[Information supplied Boundary: Start]

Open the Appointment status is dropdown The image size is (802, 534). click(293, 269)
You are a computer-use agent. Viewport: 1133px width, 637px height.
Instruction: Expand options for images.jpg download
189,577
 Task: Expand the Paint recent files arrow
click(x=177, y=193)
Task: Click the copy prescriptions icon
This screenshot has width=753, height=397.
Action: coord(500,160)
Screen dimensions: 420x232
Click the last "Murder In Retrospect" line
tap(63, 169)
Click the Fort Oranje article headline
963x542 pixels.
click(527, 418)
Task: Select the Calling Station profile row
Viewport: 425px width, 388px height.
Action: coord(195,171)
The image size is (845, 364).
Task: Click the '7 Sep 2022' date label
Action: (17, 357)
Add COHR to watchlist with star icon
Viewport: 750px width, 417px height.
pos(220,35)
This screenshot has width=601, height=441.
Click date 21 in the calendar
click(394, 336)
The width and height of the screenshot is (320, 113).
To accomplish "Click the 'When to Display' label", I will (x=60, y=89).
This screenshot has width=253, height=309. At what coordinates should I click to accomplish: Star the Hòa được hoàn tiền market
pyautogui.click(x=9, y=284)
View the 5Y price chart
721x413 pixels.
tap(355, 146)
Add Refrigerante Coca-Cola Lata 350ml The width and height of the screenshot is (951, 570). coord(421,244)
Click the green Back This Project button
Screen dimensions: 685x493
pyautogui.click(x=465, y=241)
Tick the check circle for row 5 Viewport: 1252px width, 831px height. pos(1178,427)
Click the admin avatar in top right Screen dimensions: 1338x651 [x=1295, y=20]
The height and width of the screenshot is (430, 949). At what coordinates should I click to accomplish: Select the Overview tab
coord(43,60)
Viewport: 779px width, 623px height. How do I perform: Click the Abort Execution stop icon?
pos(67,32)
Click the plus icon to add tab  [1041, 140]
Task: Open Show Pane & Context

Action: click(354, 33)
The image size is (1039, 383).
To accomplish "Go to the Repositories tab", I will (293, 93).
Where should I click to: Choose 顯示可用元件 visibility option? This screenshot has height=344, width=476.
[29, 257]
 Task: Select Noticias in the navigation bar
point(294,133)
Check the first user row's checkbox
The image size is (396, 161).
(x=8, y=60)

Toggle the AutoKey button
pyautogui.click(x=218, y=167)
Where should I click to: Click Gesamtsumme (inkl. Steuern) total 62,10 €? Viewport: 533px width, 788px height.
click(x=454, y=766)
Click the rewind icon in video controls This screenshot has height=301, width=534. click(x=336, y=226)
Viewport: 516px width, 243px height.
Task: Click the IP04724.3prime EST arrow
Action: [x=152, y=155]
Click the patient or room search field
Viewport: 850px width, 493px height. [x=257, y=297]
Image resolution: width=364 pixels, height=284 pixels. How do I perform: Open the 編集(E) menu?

[Information supplied Boundary: End]

What you are asked to do: For every line in the listing above that mentions the word "will", make a copy.

Task result:
To accomplish "Click the 'When to Display' label", I will (x=60, y=89).
To accomplish "Go to the Repositories tab", I will (293, 93).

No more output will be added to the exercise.